INPUT section start

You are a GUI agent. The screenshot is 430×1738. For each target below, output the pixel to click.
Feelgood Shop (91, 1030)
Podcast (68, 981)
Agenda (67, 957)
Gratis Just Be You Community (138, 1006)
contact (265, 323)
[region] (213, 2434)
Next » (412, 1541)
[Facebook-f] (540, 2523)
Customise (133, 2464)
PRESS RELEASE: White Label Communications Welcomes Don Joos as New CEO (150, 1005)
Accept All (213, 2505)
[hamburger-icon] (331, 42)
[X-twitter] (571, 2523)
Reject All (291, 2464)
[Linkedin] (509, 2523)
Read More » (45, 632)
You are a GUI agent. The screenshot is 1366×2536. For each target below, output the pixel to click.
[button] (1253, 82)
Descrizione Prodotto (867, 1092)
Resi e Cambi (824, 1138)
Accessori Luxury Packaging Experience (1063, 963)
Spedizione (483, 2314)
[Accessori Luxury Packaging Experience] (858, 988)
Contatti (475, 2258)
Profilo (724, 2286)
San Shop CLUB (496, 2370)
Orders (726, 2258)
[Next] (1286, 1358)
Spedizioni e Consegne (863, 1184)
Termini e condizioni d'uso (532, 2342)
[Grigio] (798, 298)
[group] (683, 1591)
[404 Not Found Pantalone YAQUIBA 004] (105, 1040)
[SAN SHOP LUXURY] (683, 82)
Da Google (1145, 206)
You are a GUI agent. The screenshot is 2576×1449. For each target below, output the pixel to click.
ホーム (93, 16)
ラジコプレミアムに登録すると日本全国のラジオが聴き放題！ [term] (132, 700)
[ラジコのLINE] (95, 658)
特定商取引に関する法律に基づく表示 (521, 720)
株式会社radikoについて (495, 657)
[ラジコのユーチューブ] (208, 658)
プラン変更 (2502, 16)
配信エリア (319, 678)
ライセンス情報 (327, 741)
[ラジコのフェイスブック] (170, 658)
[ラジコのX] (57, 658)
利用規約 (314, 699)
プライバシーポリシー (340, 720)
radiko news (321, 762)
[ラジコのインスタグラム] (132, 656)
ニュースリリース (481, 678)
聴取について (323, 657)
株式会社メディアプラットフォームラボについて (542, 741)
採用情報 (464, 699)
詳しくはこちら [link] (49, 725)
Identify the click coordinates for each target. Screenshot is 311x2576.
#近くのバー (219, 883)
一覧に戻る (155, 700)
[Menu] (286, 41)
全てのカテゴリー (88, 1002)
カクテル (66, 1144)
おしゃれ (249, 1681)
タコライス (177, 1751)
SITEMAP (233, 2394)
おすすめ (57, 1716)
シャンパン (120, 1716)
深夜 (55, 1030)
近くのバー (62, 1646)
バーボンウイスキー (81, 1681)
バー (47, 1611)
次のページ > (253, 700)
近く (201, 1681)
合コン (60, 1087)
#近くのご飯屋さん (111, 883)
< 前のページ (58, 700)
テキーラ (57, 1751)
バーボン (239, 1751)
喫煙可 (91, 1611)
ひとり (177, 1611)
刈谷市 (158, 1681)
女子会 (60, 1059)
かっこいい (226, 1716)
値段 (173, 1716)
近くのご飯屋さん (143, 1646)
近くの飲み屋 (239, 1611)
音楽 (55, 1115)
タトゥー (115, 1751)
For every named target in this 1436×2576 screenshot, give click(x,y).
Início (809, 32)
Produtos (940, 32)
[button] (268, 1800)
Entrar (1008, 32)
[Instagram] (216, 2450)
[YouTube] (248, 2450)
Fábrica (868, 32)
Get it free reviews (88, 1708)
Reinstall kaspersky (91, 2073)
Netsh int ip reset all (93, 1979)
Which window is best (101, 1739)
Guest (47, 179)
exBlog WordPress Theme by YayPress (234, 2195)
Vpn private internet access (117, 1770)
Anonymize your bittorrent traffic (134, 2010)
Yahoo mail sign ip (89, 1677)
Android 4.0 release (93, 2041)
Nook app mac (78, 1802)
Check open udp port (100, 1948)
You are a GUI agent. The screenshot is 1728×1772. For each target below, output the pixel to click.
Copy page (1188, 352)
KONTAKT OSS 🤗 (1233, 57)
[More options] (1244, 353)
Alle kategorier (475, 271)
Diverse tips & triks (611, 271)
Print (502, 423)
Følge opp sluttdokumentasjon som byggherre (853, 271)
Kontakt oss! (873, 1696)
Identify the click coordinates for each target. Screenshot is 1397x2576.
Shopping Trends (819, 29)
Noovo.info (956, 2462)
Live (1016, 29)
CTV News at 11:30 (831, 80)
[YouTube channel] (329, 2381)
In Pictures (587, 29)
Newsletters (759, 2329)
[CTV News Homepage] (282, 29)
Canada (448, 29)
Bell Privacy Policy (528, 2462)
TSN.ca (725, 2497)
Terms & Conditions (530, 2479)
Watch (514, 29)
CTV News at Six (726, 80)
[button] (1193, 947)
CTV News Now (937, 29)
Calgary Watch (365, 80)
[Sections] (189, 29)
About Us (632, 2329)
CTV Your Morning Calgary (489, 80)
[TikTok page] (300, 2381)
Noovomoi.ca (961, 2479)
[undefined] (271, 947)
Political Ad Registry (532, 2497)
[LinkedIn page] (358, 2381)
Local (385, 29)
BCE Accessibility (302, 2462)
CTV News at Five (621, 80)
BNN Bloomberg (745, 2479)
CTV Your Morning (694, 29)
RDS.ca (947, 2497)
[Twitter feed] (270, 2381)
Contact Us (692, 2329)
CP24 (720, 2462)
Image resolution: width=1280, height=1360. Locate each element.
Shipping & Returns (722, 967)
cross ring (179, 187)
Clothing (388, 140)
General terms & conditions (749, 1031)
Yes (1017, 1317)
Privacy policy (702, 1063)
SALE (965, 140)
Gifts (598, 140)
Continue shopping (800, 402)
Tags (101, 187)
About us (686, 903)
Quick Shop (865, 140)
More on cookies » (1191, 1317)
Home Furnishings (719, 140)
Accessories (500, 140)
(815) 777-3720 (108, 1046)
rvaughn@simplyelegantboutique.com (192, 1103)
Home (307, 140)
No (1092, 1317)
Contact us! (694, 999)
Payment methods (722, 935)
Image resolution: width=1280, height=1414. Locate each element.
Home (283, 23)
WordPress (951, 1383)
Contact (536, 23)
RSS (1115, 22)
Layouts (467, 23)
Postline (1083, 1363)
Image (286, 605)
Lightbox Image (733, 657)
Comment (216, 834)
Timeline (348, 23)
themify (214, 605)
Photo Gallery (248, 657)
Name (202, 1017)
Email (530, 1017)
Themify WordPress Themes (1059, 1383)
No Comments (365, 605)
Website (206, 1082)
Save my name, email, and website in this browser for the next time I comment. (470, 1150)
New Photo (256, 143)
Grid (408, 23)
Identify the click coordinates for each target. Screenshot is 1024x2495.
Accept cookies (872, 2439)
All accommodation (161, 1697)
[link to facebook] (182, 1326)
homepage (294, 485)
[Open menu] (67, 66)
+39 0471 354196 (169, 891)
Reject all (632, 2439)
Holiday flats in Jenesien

INPUT section end

**WHAT YOU ARE ASKED TO DO**
All lines above from the one holding "CTV News Now (937, 29)" to the one holding "No Comments (365, 605)", inclusive, are to be copied exactly; no other line is wanted.

**RESULT OF THE EXERCISE**
CTV News Now (937, 29)
Calgary Watch (365, 80)
[Sections] (189, 29)
About Us (632, 2329)
CTV Your Morning Calgary (489, 80)
[TikTok page] (300, 2381)
Noovomoi.ca (961, 2479)
[undefined] (271, 947)
Political Ad Registry (532, 2497)
[LinkedIn page] (358, 2381)
Local (385, 29)
BCE Accessibility (302, 2462)
CTV News at Five (621, 80)
BNN Bloomberg (745, 2479)
CTV Your Morning (694, 29)
RDS.ca (947, 2497)
[Twitter feed] (270, 2381)
Contact Us (692, 2329)
CP24 (720, 2462)
Image resolution: width=1280, height=1360. Locate each element.
Shipping & Returns (722, 967)
cross ring (179, 187)
Clothing (388, 140)
General terms & conditions (749, 1031)
Yes (1017, 1317)
Privacy policy (702, 1063)
SALE (965, 140)
Gifts (598, 140)
Continue shopping (800, 402)
Tags (101, 187)
About us (686, 903)
Quick Shop (865, 140)
More on cookies » (1191, 1317)
Home Furnishings (719, 140)
Accessories (500, 140)
(815) 777-3720 (108, 1046)
rvaughn@simplyelegantboutique.com (192, 1103)
Home (307, 140)
No (1092, 1317)
Contact us! (694, 999)
Payment methods (722, 935)
Image resolution: width=1280, height=1414. Locate each element.
Home (283, 23)
WordPress (951, 1383)
Contact (536, 23)
RSS (1115, 22)
Layouts (467, 23)
Postline (1083, 1363)
Image (286, 605)
Lightbox Image (733, 657)
Comment (216, 834)
Timeline (348, 23)
themify (214, 605)
Photo Gallery (248, 657)
Name (202, 1017)
Email (530, 1017)
Themify WordPress Themes (1059, 1383)
No Comments (365, 605)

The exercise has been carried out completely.